George Washington Pierce Jr., a farmer and early UC graduate with ties to Sacramento, helped lead the campaign to designate Davisville as the new University Farm. (UC Davis University Library Special Collections/photo)
UC Davis marked a 100-year milestone March 18 — not of its birth but its conception. On that day in 1905, Gov. George Pardee signed into law an act to establish a university farm school for the University of California. And then the battle began for which community would carry the UC title. Here is the second in a series of stories we will telling you about how UC Davis came into being and about significant developments that have shaped its destiny since then.
UC Madison? It could have happened.

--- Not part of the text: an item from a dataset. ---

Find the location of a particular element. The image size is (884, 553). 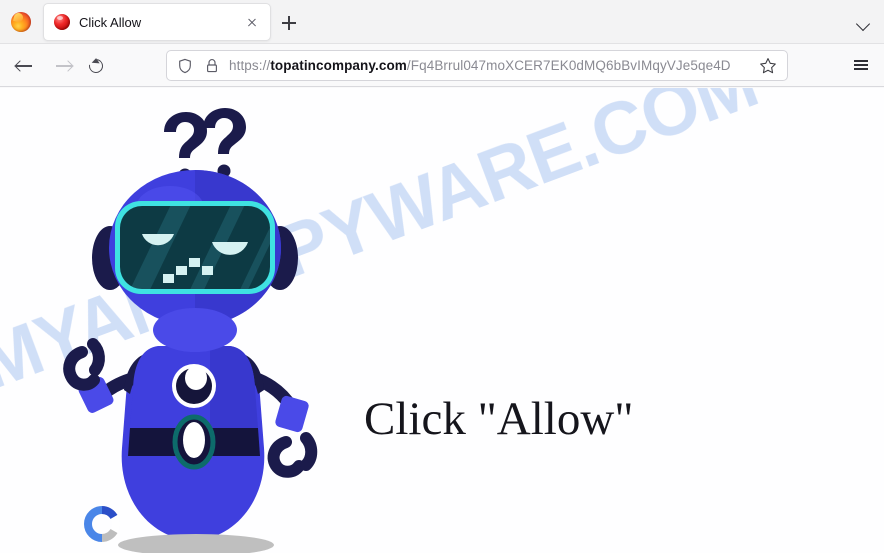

A century ago, the tiny Yolo County town about 11 miles west of Woodland was a proposed site for the new University Farm.
So, too, were Woodland, Hayward, Suisun and about 70 other cities throughout Northern California. But among them, the burg of Davisville would prove to have the right combination: fertile farmland, plenty of water, railroads and, perhaps most importantly, tireless backers with the political know-how and right connections.

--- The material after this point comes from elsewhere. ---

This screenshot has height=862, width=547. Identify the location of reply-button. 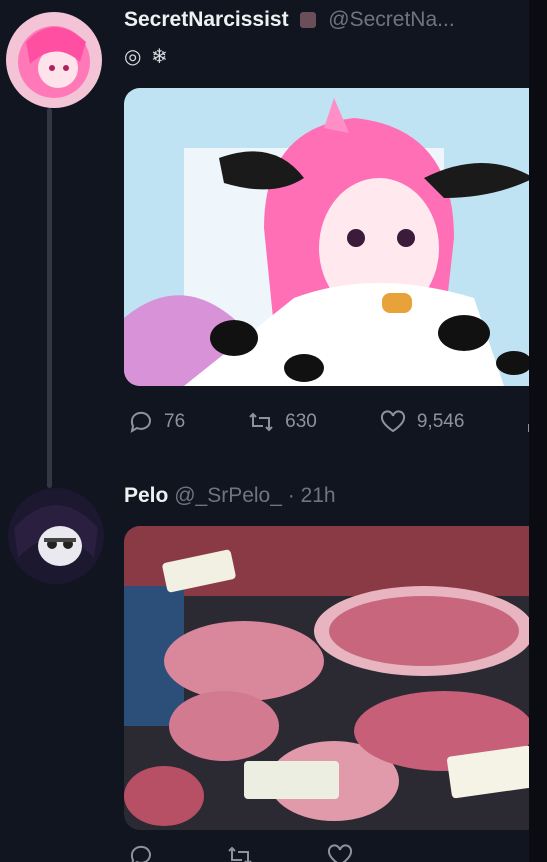
(146, 853).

Leading the charge for a Davisville site were George Washington Pierce Jr. and Jacob "Gene" LaRue, both farmers and early UC graduates with ties to Sacramento.
Pierce, from a Republican pioneer family, was a former Assembly member, the first UC graduate from the Central Valley, an acquaintance of UC President Benjamin Wheeler and a boarding-school classmate of Gov. George Pardee.

UC graduate and farmer Jacob "Gene" LaRue, shown center (no beard) with family members. (Yolo County Archive / photo-courtesy of the city of Davis ©)
LaRue farmed down the road from Pierce. His father, Hugh LaRue, a 49er-turned-farmer, was an influential Democrat who had served as Assembly speaker, state agricultural society president, Sacramento sheriff and ex-officio UC regent. The elder LaRue owned a house across the street from the governor's mansion. Another LaRue son had been a state senator.
Davisville already had an edge. Sacramento judge Peter J. Shields had been persuaded by locals to require, in this bill authorizing the University Farm, that the chosen site already have an irrigation system or water rights.
In the weeks after Pardee signed the act, Pierce, LaRue and other Davisville advocates met a number of times with the governor, UC president and other members of the University Farm site-selection commission. Pierce also approached an aging Davisville farmer, Martin Sparks, about selling his land.
In May 1905, with Pierce in the lead car, the site-selection commission toured Yolo County sites near Davisville, Woodland, Yolo, Madison, Esparto and Winters. The competition would cause a bitter rivalry between Davisville and Woodland.
Pierce also led the newly created Davis State Farm Promotion Committee, or "Boom Committee," which printed a booklet promoting Davisville as an "An Ideal Spot for a University Farm."
Within a year, the state commission would agree that it was.